The next tricky step for the capsule will be docking at the ISS on Sunday at around 1100 GMT, with a return to Earth scheduled for next Friday.
It is to splash down in the Atlantic Ocean, and then return to Cape Canaveral. The mission aims to test the vessel’s reliability and safety in real-life conditions.
Ripley — nicknamed in honour of the character played by Sigourney Weaver in the Alien movies — is fitted with monitors to test the forces that future astronauts will be subjected to on takeoff and when they return to the Earth’s atmosphere and then land in the Atlantic, braked by giant parachutes.

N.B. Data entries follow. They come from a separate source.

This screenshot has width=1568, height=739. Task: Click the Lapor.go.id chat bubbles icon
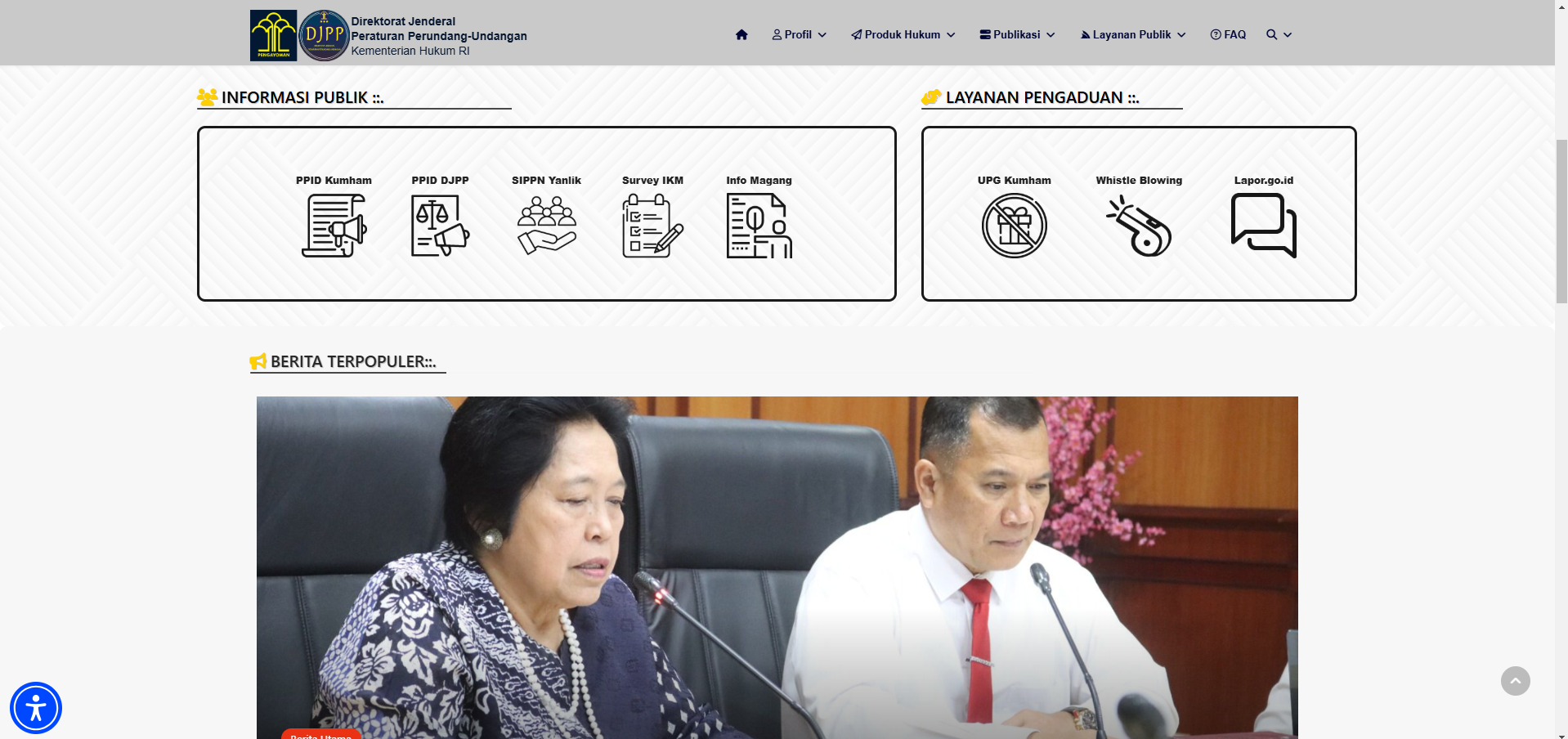[1263, 226]
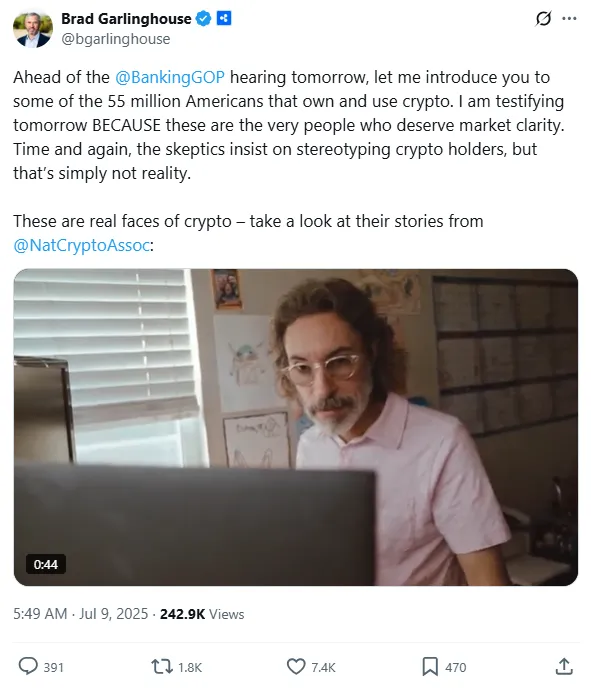The height and width of the screenshot is (692, 591).
Task: Click the reply speech bubble icon
Action: [28, 666]
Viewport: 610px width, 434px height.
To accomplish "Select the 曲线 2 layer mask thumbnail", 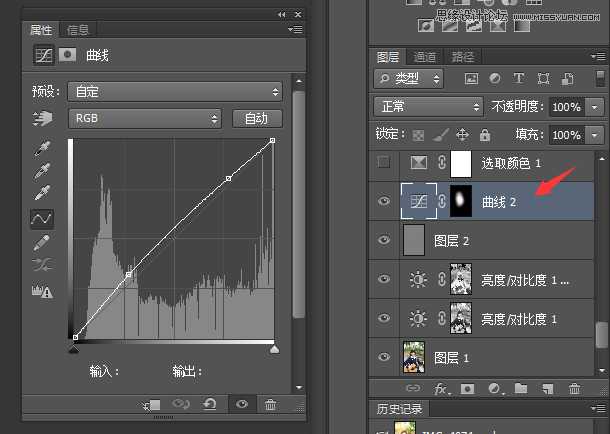I will tap(461, 201).
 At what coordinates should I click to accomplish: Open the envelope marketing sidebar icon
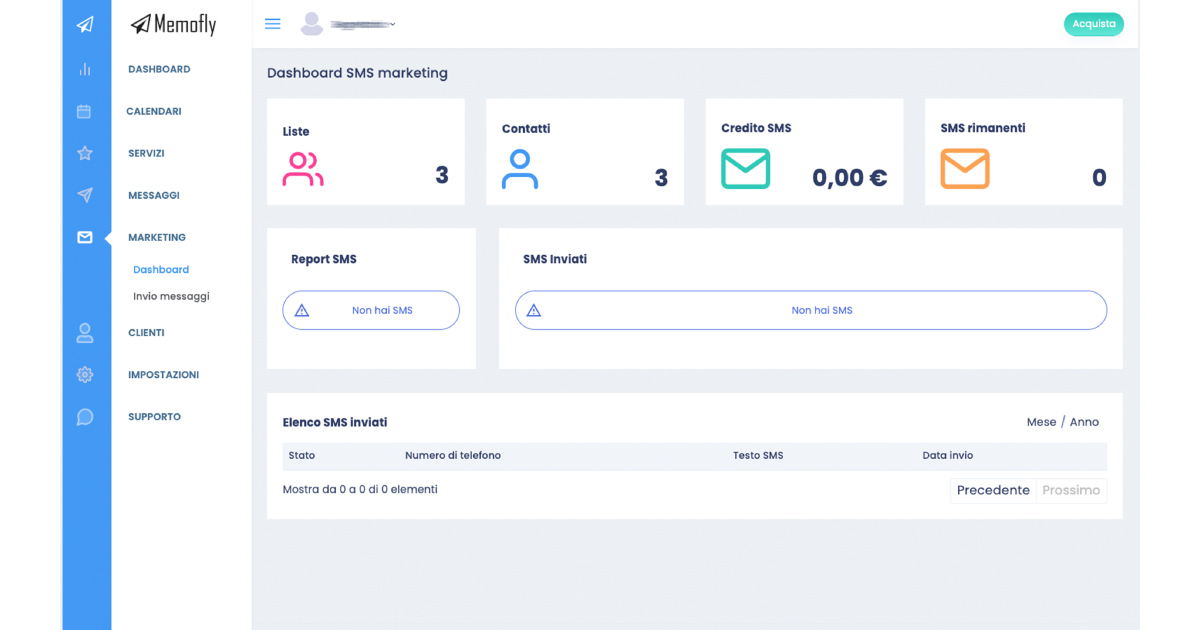point(85,237)
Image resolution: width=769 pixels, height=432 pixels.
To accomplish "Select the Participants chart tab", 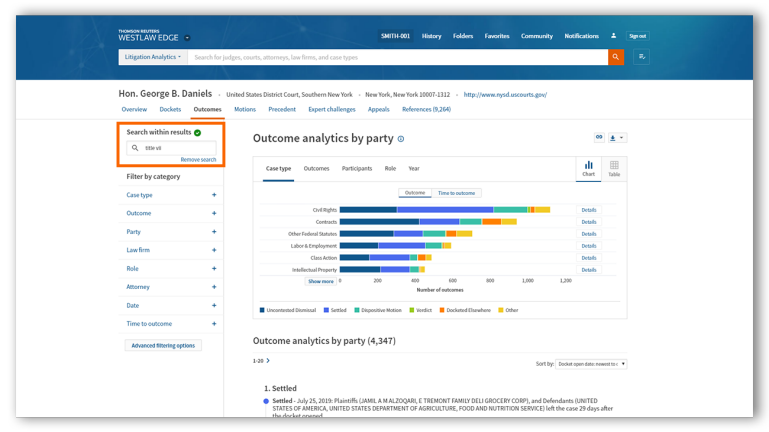I will [356, 168].
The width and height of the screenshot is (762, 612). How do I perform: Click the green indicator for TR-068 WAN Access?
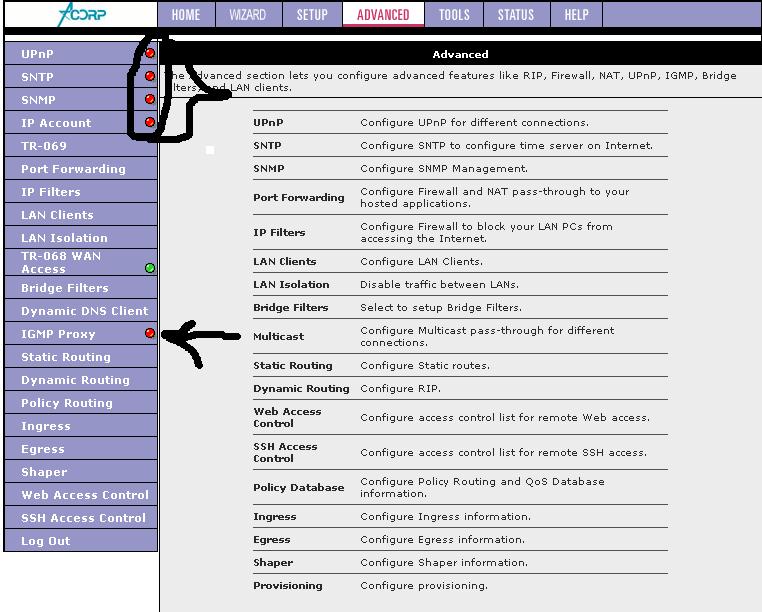coord(150,268)
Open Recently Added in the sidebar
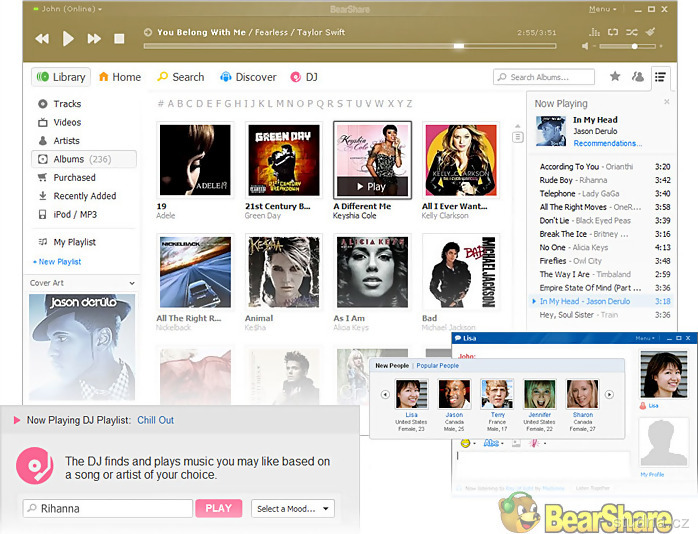The height and width of the screenshot is (534, 698). [x=84, y=196]
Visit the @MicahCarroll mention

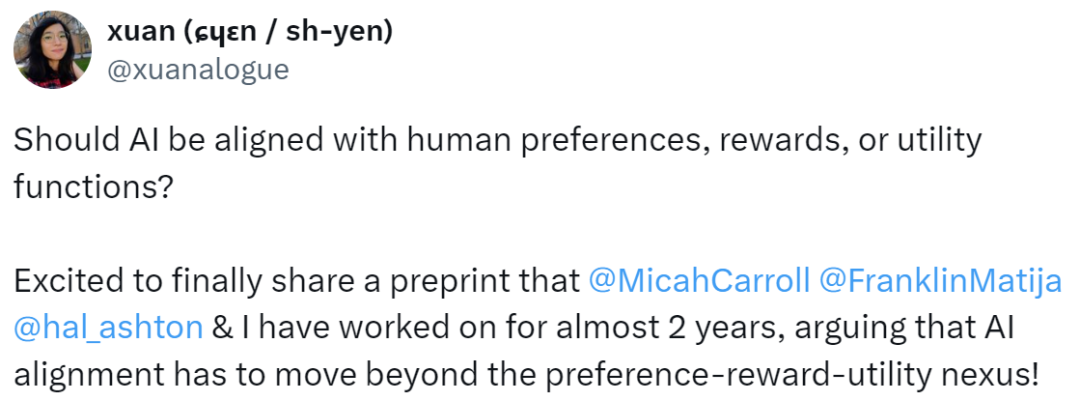pyautogui.click(x=699, y=282)
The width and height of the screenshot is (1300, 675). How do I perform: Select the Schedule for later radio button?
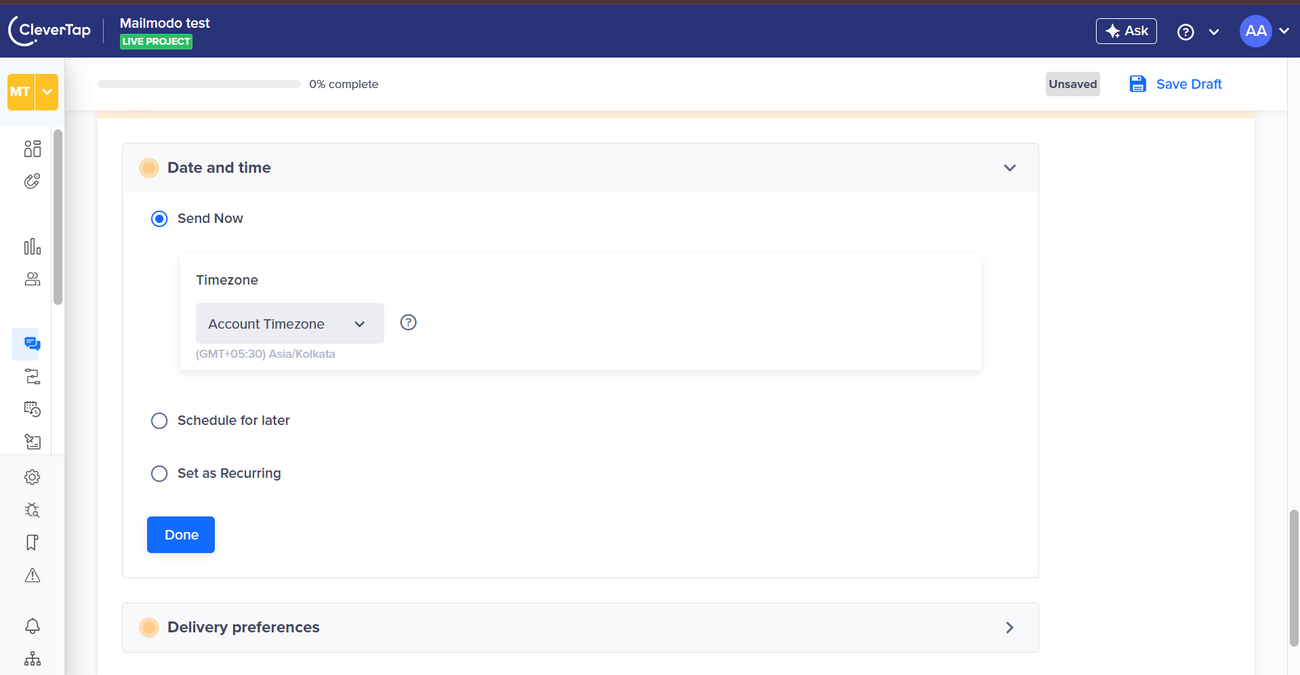tap(159, 421)
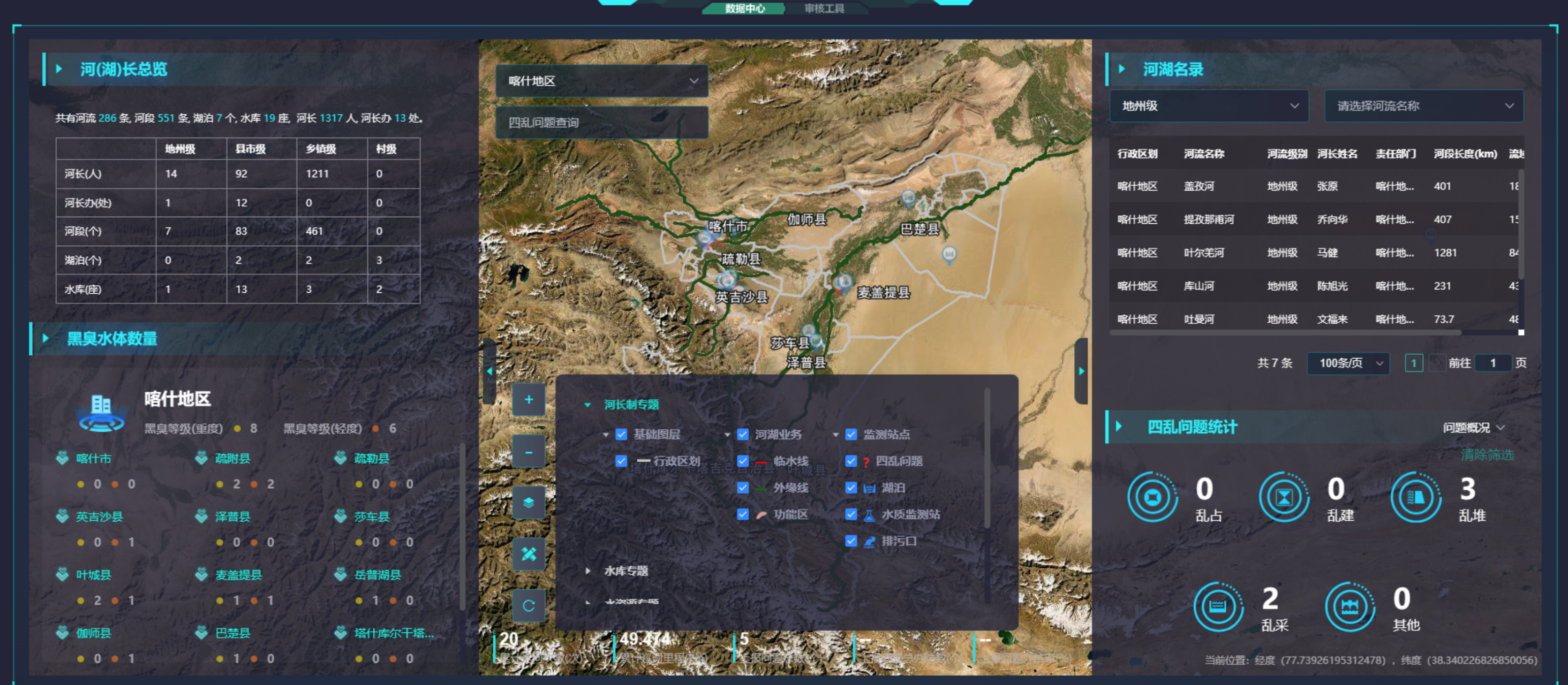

The mission’s successful start provided some immediate reassurance.
At the press conference, Mr. Musk asked the two NASA astronauts slated to fly in Dragon: “You guys think it’s a good vehicle?”
They both nodded. “Seeing a success like this, that really gives us a lot confidence in the future,” said one of them, Bob Behnken.
In another success, the rocket’s first stage returned to Earth, landing on a platform 500 km off the Florida coast in the Atlantic. It marks the 35th such recovery by SpaceX.
“Today represents a new era in space flight” said Jim Bridenstine, head of the US space agency who sees the launch as a step toward the privatization of low Earth orbit.
After the shuttle programme was shut down in July 2011 following a 30-year run, NASA began outsourcing the logistics of its space missions. It pays Russia to get its people up to the ISS orbiting research facility at a cost of $82 million per head for a round trip.
In 2014, the U.S. space agency awarded contracts to SpaceX and Boeing for them to take over this task.